Where a line in the listing contains the string "panel", copy that line out.
========================================
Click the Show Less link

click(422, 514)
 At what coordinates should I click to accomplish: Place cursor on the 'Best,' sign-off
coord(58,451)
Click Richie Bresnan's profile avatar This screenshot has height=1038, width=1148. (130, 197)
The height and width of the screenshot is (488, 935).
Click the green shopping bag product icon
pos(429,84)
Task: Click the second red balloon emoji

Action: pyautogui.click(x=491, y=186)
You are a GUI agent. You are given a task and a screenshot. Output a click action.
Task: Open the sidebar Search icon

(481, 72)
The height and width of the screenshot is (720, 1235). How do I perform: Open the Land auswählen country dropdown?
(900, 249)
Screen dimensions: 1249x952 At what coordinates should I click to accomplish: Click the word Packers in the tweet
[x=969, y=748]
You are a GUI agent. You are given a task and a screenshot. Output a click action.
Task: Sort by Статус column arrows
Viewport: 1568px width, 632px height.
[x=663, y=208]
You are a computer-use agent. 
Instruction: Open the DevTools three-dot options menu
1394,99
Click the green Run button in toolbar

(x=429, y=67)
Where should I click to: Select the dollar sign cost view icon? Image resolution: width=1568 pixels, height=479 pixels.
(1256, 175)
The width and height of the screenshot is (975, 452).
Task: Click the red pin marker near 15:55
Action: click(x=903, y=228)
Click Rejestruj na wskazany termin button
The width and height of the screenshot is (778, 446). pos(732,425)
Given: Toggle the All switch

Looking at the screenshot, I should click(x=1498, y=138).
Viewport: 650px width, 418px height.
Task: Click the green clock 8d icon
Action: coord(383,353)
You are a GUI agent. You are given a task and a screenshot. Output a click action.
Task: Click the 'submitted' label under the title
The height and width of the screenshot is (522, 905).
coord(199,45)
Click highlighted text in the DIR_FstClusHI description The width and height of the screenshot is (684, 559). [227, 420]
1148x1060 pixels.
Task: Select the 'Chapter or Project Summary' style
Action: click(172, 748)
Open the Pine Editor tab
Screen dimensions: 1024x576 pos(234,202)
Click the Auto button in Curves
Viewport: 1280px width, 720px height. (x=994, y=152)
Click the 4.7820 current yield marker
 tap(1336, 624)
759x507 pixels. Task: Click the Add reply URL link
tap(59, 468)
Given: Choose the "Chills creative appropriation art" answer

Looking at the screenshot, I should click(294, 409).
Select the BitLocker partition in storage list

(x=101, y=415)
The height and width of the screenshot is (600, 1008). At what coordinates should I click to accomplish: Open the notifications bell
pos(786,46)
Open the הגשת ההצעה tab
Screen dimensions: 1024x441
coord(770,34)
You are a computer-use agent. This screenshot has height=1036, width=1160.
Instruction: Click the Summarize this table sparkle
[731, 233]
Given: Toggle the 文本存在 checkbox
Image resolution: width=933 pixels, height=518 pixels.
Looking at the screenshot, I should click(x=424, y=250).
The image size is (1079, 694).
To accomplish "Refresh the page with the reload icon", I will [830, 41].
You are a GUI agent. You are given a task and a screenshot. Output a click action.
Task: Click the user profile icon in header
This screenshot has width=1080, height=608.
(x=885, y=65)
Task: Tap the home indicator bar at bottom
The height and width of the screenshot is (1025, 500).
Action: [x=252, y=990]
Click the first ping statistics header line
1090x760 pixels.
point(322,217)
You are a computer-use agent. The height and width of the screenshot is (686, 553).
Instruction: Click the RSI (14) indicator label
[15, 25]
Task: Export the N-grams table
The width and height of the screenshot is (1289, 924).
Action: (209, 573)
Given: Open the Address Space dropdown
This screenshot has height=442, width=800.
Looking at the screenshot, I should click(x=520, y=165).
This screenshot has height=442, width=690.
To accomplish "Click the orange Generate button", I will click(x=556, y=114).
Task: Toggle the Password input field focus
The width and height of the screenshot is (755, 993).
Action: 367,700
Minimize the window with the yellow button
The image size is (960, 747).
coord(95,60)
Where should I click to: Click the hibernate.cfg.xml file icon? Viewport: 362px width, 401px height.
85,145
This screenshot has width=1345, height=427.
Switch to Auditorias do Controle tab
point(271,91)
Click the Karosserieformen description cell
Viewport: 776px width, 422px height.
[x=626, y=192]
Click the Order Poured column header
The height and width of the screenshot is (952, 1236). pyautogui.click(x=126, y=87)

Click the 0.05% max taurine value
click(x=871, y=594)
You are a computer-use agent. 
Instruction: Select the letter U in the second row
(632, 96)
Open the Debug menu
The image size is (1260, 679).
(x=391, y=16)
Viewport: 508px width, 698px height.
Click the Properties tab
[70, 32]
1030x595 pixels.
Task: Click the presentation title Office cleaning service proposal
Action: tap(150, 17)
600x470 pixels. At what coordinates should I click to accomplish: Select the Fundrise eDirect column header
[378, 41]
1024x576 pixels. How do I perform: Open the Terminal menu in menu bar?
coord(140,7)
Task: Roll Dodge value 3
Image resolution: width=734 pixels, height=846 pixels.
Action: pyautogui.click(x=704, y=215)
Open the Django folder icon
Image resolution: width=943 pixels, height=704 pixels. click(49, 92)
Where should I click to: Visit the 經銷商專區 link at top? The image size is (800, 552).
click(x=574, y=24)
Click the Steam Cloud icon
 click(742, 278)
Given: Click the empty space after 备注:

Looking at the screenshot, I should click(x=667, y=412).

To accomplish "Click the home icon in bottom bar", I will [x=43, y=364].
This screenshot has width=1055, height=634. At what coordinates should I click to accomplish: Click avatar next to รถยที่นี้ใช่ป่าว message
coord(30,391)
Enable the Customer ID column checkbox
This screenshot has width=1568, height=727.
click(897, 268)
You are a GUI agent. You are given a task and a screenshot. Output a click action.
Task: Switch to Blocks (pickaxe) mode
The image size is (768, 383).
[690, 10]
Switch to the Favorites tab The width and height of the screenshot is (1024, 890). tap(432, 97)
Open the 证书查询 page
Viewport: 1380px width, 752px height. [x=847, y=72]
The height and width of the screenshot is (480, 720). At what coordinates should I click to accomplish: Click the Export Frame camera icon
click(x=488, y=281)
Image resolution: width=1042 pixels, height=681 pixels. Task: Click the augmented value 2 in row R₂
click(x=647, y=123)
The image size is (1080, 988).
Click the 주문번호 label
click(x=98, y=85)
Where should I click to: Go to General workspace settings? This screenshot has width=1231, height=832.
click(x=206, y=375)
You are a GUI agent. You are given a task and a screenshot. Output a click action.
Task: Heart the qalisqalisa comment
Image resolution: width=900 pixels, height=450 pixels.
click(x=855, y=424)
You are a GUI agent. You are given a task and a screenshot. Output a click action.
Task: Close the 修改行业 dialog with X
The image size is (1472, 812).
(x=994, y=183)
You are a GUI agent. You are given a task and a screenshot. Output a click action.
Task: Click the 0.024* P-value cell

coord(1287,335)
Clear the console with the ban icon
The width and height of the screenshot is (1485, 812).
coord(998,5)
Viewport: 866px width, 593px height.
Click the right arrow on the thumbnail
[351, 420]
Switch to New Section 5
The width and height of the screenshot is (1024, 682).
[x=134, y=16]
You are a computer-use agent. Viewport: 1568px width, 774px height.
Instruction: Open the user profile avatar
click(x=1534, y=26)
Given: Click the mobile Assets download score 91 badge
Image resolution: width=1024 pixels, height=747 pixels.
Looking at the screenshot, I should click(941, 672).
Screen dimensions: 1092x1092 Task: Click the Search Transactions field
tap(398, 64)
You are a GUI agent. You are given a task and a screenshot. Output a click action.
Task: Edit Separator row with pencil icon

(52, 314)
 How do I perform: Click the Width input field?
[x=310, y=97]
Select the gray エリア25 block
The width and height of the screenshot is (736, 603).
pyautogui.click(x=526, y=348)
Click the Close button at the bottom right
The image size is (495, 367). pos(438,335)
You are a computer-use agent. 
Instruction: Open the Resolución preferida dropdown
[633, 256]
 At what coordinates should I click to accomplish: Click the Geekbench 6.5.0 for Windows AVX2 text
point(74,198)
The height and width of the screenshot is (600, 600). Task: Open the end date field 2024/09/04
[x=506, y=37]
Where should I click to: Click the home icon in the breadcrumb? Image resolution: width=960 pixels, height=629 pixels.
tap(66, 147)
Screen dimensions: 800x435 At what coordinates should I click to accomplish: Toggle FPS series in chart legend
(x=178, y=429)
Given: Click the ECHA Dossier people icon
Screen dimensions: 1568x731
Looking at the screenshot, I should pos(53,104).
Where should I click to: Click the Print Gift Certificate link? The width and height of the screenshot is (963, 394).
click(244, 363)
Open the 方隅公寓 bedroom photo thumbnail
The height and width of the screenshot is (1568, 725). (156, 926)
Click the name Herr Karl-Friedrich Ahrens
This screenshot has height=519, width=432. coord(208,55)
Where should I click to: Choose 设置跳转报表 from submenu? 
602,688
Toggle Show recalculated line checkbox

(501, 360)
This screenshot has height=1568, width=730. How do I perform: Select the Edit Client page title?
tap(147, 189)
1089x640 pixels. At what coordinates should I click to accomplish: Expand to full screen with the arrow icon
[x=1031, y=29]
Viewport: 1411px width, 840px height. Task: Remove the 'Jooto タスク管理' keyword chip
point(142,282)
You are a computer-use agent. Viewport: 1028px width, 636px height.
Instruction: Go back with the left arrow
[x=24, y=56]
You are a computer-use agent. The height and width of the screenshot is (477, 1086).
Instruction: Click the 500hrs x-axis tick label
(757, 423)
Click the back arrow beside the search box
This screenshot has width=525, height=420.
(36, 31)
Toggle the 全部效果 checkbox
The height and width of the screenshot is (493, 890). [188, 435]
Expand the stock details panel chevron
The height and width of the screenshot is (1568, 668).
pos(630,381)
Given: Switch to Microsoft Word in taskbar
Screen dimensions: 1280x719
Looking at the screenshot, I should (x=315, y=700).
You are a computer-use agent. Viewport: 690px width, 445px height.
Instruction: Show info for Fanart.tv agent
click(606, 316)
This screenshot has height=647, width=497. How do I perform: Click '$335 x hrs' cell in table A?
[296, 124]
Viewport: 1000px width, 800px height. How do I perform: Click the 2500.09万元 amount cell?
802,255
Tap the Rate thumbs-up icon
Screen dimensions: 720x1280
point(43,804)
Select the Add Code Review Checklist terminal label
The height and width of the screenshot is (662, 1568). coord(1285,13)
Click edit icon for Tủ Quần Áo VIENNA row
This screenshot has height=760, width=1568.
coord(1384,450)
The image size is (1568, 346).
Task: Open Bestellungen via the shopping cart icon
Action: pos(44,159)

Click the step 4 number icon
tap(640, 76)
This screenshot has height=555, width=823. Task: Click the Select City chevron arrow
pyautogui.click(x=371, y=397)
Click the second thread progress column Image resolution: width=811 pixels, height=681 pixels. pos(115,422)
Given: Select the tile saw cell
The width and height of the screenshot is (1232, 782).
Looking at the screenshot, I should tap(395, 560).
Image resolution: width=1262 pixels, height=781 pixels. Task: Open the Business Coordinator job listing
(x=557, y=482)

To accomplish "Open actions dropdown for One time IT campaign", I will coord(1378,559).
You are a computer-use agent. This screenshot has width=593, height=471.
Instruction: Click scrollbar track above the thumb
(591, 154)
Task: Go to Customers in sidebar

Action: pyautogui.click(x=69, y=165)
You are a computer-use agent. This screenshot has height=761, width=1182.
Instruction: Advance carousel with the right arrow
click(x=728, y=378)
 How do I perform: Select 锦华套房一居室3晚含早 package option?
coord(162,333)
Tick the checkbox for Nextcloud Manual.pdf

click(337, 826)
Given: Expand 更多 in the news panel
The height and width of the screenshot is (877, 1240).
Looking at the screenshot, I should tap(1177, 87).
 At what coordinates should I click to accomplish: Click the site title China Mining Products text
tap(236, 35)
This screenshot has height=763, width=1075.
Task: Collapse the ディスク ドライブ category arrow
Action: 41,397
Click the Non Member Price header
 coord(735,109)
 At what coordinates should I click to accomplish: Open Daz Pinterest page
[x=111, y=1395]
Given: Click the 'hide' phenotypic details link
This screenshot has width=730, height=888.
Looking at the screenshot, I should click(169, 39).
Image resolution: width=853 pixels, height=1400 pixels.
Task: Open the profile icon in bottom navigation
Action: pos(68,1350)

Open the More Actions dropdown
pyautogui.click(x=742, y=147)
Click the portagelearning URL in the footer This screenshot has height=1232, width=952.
========================================
Answer section>
Expand the stock details panel chevron
Given: Expand 更多 in the news panel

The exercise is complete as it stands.